Cisco has confirmed major changes to its cable access supply business.
One is personnel related. John Holobinko, Cisco’s director of cable access strategy, quietly exited the company over the spring. According to the North Carolina native’s LinkedIn profile, he departed his Charlotte-based position at Cisco in April and is now working nearby as president and CEO of the Pineville Chamber of Commerce.
Separately, Cisco has confirmed that it has stopped investment of time and money into Full Duplex DOCSIS. (This news was first reported by Light Reading.)
“Cisco has internally communicated that we are suspending further investment in Full Duplex DOCSIS (FDX) until the market timing, ecosystem development and size of the opportunity can be quantified,” Cisco said in a statement provided to MCN. “We remain confident that FDX will play a critical role in realizing 10G symmetrical cable services in the future and are committed to continuing the pioneering work with our customers to transition from centralized to distributed architectures. Cisco continues to lead innovation in the cable industry, exploring many ways to help cable operators modernize their access networks with our unparalleled end-to-end portfolio."
A Cisco rep said Holobinko left to "pursue other interests" and that his departure was unrelated to the company's shift in cable access strategy.

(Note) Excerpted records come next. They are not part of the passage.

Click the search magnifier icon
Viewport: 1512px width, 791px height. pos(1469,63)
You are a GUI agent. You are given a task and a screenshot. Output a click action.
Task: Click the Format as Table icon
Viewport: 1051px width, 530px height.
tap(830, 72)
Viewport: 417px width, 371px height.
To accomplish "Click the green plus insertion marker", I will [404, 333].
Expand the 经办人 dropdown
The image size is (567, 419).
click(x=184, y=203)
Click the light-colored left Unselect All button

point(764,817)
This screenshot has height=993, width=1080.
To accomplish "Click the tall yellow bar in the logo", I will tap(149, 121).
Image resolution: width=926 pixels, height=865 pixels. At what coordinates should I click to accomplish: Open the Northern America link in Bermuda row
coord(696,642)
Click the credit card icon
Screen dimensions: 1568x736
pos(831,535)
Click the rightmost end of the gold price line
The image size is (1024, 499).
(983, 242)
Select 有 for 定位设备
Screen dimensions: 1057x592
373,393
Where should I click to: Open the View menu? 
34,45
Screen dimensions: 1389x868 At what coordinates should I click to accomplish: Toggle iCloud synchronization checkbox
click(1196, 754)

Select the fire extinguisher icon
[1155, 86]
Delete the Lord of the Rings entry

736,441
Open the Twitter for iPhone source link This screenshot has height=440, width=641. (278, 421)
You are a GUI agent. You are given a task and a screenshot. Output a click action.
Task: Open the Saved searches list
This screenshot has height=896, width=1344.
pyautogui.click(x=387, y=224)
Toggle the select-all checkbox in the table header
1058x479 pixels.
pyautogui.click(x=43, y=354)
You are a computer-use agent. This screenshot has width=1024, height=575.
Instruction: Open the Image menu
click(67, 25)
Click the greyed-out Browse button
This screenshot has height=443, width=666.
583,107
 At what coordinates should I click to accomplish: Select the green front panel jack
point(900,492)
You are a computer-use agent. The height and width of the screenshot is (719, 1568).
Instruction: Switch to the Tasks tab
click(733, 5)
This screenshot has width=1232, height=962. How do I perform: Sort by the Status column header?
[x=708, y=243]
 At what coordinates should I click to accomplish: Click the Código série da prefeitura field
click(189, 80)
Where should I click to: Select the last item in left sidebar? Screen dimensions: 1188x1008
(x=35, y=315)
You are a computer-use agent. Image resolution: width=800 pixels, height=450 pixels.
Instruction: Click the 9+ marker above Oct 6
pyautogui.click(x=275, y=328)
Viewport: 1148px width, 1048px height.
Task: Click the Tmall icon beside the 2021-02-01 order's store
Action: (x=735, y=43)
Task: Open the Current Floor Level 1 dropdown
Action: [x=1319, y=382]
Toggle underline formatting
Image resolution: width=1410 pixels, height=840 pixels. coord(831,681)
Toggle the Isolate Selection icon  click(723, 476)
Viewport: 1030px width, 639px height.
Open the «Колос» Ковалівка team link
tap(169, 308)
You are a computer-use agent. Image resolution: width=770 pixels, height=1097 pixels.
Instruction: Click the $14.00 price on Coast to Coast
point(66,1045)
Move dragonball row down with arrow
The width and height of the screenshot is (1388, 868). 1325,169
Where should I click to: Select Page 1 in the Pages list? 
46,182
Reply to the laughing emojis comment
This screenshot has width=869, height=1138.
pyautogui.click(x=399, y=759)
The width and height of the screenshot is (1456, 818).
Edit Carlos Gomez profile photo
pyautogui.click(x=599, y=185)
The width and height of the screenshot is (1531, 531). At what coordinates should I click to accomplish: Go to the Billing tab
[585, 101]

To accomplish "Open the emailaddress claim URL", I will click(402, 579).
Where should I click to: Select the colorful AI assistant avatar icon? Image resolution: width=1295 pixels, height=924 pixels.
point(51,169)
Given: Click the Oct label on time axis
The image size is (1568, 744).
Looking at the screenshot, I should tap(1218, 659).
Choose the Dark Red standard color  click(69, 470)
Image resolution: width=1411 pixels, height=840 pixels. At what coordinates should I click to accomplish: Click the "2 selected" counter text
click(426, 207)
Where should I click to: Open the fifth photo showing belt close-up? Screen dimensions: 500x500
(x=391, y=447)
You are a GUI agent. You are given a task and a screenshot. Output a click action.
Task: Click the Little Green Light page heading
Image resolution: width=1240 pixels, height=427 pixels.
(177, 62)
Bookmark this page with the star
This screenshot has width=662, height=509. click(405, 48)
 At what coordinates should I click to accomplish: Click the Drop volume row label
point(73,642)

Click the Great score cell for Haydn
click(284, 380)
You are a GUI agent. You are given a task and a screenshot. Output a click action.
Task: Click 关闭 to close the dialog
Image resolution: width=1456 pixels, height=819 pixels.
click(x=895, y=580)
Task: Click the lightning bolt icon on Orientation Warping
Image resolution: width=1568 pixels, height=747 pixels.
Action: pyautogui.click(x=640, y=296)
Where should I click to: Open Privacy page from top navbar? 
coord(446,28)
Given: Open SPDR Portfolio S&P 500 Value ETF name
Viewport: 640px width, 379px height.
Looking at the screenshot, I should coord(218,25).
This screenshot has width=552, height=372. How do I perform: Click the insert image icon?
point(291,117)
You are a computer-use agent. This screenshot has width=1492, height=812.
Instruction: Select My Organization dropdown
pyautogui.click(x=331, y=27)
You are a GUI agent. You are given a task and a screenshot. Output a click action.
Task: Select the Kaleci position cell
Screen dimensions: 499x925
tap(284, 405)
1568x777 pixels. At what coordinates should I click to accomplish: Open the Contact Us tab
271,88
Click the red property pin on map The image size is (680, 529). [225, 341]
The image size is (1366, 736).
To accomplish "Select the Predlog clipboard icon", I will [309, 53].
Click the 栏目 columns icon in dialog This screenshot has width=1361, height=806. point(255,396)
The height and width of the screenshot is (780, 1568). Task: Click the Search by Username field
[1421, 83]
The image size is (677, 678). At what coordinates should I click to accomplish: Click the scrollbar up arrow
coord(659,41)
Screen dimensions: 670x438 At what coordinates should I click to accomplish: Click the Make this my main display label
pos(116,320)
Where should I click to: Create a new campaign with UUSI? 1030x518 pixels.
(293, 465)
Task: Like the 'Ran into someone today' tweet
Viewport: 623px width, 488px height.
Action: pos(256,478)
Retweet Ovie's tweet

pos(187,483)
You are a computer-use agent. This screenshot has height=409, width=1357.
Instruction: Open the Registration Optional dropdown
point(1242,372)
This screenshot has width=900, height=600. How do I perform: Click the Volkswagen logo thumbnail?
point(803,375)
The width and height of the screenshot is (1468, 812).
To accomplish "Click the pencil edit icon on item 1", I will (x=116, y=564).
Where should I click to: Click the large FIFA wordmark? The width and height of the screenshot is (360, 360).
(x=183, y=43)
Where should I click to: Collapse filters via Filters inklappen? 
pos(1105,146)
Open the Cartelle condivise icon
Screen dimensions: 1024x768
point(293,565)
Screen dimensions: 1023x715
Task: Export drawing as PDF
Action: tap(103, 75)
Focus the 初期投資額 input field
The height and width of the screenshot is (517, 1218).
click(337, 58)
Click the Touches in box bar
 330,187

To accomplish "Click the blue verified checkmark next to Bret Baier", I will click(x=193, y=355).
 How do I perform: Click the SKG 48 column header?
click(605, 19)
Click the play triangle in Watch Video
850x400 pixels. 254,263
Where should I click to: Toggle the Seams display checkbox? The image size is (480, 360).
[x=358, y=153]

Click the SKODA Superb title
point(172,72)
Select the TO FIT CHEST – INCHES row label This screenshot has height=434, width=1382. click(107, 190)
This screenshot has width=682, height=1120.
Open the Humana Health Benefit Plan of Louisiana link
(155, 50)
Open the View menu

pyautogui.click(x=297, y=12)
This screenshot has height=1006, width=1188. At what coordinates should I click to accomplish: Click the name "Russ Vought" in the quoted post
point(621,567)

Holobinko was the top strategy executive for Cisco’s cable access division. When MCN last spoke to him during October's SCTE Cable-Tec Expo in Atlanta, he was in the process of leading his division’s transformation from a supplier of proprietary hardware, such as the CBR8 Cable Modem Termination System (CMTS), to becoming a vendor of software that virtualize cable access technologies. Cisco was also moving into Distributed Access Architecture and Full Duplex DOCSIS under Holobinko’s watch.
As for the suspension of FDX activities, the tech was first introduced in 2016 by cable industry research consortium CableLabs. Full Duplex DOCSIS promises to deliver symmetrical 10 Gbps speeds over hybrid fiber coaxial wiring.
Comcast has publicly stated that FDX is part of its future network development planning. However, the technology requires an “N+0” configuration, meaning fiber has to be pushed out much closer to the customer. Amid a broader “10G” marketing push that’s designed to match the wireless industry’s 5G hype, CableLabs is now hoisting myriad next-generation broadband technologies on the cable industry, including Extended Spectrum DOCSIS, which many believe is competing technology to FDX.
Adding DAA and virtualized Cable Converged Access Platform (CCAP) to an increasingly complex decision making mix, operators are pausing their orders and contemplating a lot of complexity in terms of designing their network of the future.
Research company Dell’Oro Group said cable access vendor revenue was down 38% in the first quarter to $275 million. According to Dell’Oro analyst Jeff Heynen, the slowdown came as “cable operators push off new capacity purchases while they determine how to move forward with distributed access architectures.”
Cisco is one of the three incumbent companies, along with CommScope’s recently acquired Arris, and Casa Systems, which have controlled the cable access technology business. However, boosted by recent deals with Comcast and Liberty Global for its CableOS virtual CCAP product, Harmonic is having a disruptive presence in the market.
Last week, CommScope announced the departure of Bruce McClelland, the former Arris CEO, who had been propped up as COO of the combined company, overseeing the integrated Arris brand. This came amid slowing overall business for Arris, punctuated by slow cable access sales.
For its part, Cisco reports its own earnings, for its fiscal fourth quarter, on Wednesday.